His investors loved Bernie Madoff so long as the checks didn’t bounce.

So I guess it is understandable that a plurality of Nevadans are still complacent about the future of Social Security. The checks aren’t yet bouncing.

One of the questions in our latest Mason-Dixon Polling & Research survey asked: “Which one of the following statements comes closest to your point of view?”

A full 46 percent said allowing private investment is too risky and the current system should be left alone for now.

Only 41 percent said young workers should be allowed to “opt out” and open private investment accounts.

Another 13 percent were clueless.

Maybe they haven’t heard that one of Congress’ targets for spending cuts is Social Security. It is not because money paid in is already running short of covering the expenses, but rather because the money paid in and required by law to be used for future benefits has been stolen. Pilfered, purloined, pinched, pirated and pissed away.

In 1983 Congress changed the law and required Baby Boomers to pre-fund their retirement and put the money in a trust fund.

But Dr. Allen W. Smith, a professor emeritus of economics at Eastern Illinois University, points out in a recent column appearing in today's R-J that since then all Social Security funds except what was needed to pay current benefits have gone into the general fund and spent. The column is titled "Was the money borrowed ... or stolen?"

“Some like to say that the government just ‘borrowed’ the money during the time period when it was not needed to pay benefits,” Smith writes.

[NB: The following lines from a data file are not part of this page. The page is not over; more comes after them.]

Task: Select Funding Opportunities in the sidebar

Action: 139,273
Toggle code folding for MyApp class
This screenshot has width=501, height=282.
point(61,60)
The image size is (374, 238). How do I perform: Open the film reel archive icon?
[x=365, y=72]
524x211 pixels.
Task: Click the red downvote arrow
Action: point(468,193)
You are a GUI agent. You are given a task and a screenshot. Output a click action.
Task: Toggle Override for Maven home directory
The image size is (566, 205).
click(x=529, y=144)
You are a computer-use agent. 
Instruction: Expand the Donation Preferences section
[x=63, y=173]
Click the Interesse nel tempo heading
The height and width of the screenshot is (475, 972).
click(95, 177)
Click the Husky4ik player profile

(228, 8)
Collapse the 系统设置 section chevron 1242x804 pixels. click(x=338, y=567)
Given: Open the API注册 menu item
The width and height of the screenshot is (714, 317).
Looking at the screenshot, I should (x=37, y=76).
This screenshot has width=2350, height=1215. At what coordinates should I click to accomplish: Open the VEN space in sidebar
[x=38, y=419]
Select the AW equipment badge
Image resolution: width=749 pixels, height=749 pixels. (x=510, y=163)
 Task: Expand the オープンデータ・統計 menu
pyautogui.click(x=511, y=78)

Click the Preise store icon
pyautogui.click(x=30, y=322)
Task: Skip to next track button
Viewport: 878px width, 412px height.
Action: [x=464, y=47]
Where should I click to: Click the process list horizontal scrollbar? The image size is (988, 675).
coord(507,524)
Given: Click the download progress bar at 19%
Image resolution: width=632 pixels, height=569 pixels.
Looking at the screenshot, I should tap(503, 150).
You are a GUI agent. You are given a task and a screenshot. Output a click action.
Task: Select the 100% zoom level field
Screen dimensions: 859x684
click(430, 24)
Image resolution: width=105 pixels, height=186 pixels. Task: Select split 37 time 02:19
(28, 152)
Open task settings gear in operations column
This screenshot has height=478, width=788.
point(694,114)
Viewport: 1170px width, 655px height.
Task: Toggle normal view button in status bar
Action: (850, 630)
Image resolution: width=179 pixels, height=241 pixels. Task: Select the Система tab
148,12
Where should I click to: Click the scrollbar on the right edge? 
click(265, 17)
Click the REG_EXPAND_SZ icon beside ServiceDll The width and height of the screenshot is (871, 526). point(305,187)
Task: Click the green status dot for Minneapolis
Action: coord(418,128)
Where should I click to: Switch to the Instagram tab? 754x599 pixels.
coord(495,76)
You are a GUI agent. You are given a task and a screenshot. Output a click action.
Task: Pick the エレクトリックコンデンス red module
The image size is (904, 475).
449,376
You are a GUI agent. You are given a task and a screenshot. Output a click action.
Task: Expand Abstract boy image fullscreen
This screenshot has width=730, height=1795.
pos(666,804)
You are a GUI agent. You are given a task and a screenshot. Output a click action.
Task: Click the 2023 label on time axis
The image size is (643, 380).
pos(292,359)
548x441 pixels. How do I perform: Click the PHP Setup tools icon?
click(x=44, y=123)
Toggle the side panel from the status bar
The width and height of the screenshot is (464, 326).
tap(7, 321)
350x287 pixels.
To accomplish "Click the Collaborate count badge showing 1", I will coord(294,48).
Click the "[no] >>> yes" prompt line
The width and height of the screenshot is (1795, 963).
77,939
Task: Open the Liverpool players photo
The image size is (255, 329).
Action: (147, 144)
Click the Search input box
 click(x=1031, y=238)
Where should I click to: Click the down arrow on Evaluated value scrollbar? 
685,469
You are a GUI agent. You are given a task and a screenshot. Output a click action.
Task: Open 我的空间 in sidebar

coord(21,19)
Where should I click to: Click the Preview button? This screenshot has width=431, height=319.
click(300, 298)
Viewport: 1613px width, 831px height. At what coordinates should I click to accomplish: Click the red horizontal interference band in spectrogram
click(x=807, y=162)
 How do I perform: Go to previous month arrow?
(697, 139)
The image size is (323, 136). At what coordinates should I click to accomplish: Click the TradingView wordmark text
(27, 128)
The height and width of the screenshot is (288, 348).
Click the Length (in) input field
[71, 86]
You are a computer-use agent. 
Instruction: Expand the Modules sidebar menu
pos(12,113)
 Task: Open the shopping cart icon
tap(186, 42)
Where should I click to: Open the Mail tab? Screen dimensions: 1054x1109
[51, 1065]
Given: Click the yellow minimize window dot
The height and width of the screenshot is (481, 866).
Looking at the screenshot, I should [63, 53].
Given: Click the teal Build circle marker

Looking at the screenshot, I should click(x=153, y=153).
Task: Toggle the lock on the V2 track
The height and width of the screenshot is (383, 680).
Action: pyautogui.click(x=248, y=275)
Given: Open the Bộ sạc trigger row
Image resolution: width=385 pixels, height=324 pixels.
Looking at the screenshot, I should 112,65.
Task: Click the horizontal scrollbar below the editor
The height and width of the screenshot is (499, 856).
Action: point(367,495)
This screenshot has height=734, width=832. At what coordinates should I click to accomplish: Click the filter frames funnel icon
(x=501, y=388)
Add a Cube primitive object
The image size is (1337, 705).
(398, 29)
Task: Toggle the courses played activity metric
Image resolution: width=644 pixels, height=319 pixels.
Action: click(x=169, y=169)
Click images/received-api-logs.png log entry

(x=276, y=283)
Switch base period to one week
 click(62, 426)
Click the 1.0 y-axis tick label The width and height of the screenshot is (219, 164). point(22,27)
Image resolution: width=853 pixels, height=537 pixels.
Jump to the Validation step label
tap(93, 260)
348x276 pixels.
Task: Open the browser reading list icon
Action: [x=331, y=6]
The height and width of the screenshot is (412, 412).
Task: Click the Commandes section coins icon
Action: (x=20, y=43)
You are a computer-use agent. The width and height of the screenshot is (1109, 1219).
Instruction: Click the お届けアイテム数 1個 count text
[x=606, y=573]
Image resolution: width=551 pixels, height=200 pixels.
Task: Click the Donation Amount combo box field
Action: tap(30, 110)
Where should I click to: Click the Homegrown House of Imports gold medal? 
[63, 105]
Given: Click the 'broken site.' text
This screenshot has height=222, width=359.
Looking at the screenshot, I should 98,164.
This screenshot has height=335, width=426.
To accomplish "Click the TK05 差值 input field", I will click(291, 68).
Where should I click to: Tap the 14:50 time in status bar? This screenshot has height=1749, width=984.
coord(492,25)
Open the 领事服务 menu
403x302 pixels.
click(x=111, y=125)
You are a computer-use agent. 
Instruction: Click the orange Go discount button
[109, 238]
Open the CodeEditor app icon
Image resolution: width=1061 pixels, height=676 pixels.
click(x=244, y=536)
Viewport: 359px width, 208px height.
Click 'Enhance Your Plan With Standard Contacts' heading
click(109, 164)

“But borrowing implies repayment, and no provisions for repayment have been made.  The government did not enact future tax increases that would automatically kick in when the Social Security money was needed.  Neither did they enact legislation that would end other spending programs once the Social Security money was needed so the money could be transferred to the trust fund. The government spent the Social Security money, pure and simple, without making any provisions for future repayments. The IOUs in the trust fund are not marketable, and they could not be sold to anyone even for a penny on the dollar.”

The FICA deductions from workers’ paychecks will no longer cover promised Social Security benefits in six years, he says.